Künstliche Intelligenz und Minderheitensprachen: FUEN bei nationaler Fachtagung in Kroatien vertreten

Künstliche Intelligenz und Minderheitensprachen: FUEN bei nationaler Fachtagung in Kroatien vertreten

Vom 13. bis 15. Mai 2026 fand im Heimatmuseum Našice eine staatliche Fachtagung für Erzieherinnen und Erzieher, Lehrkräfte, pädagogische Fachkräfte und Schulleitungen aus dem Bereich der Minderheitenbildung in Kroatien statt. Im Mittelpunkt stand das Thema „Künstliche Intelligenz für den Erhalt der Sprachen nationaler Minderheiten: von digitalen Sprachkorpora bis zum personalisierten Lernen“.

Vom 13. bis 15. Mai 2026 fand im Heimatmuseum Našice eine staatliche Fachtagung für Erzieherinnen und Erzieher, Lehrkräfte, pädagogische Fachkräfte und Schulleitungen aus dem Bereich der Minderheitenbildung in Kroatien statt. Im Mittelpunkt stand das Thema „Künstliche Intelligenz für den Erhalt der Sprachen nationaler Minderheiten: von digitalen Sprachkorpora bis zum personalisierten Lernen“.

Die Tagung brachte Fachleute aus dem Bildungsbereich sowie Vertreterinnen und Vertreter verschiedener nationaler Minderheiten zusammen. Diskutiert wurden Chancen und Herausforderungen künstlicher Intelligenz für den Unterricht, die Mehrsprachigkeit und den Erhalt nationaler Identität. Das Programm umfasste Fachvorträge, Best-Practice-Beispiele sowie Besuche bei Institutionen der slowakischen Minderheit in Našice.

Für die FUEN nahm Renata Trischler, Programmkoordinatorin der FUEN, an der Tagung teil. In ihrem Vortrag stellte sie die Arbeit der FUEN und insbesondere der FUEN-Arbeitsgemeinschaft Bildung vor. Eingeladen wurde sie von Milan Vukelić, Direktor des Amtes für nationale Minderheiten im kroatischen Bildungsministerium.

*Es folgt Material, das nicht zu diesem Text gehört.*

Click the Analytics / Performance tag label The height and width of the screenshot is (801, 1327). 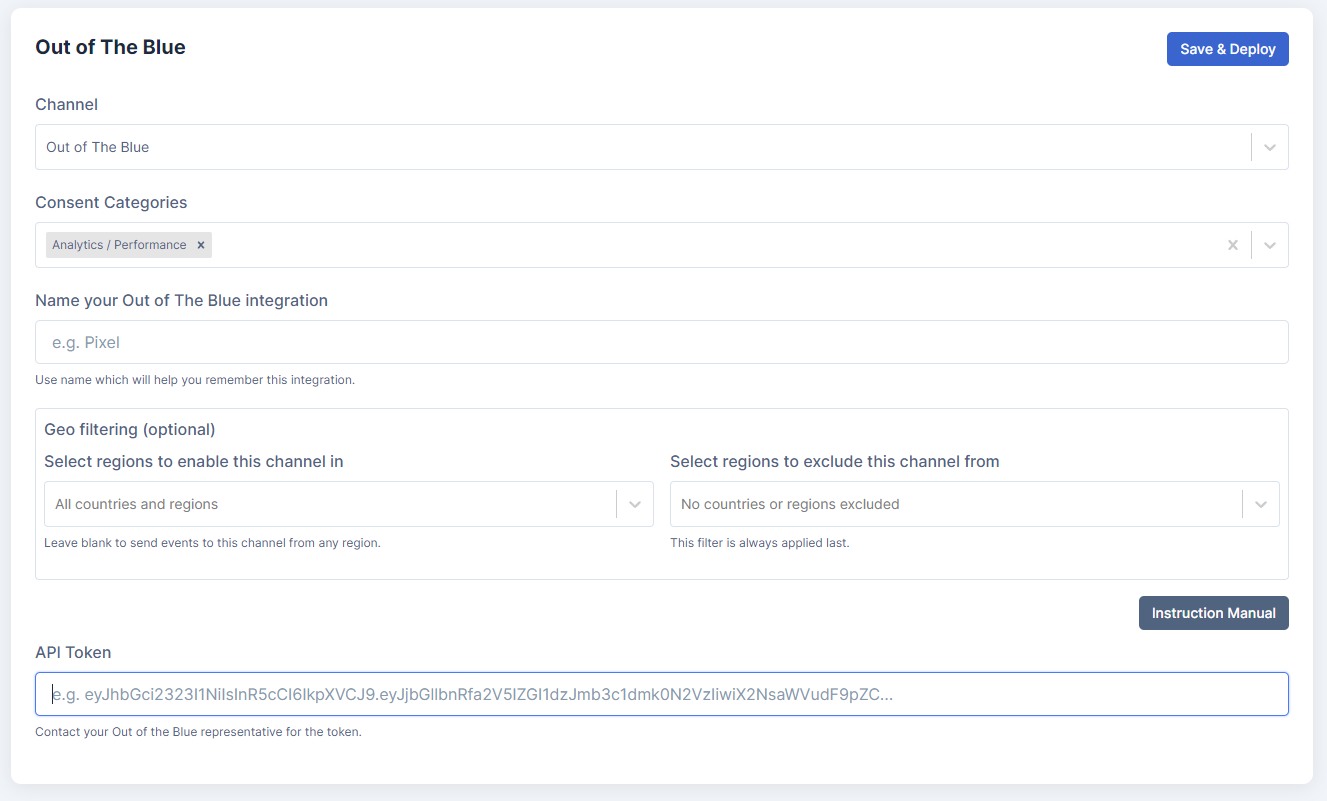coord(119,245)
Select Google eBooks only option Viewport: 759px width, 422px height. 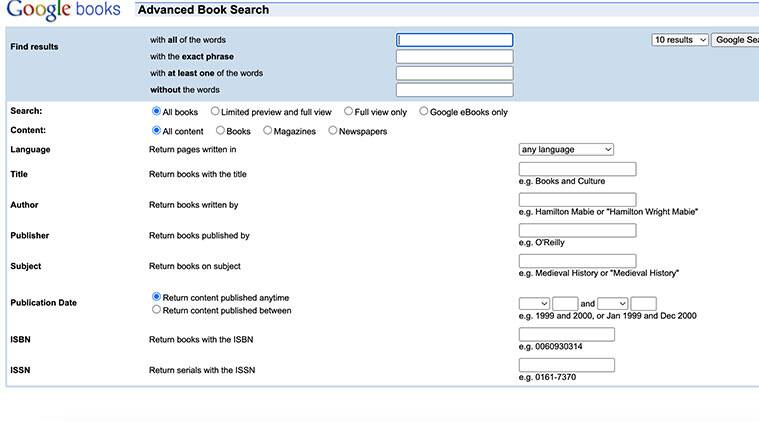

Die Teilnehmenden betonten, dass künstliche Intelligenz neue Möglichkeiten für Minderheitensprachen eröffne, etwa beim Aufbau digitaler Sprachkorpora, bei digitalen Lernmaterialien und beim personalisierten Lernen. Gleichzeitig wurde deutlich, dass Technologie den Unterricht und das lebendige Sprachumfeld nicht ersetzen dürfe, sondern gezielt unterstützen solle. Entscheidend bleibe die weitere Zusammenarbeit zwischen Bildungseinrichtungen, Minderheitenorganisationen und Fachleuten.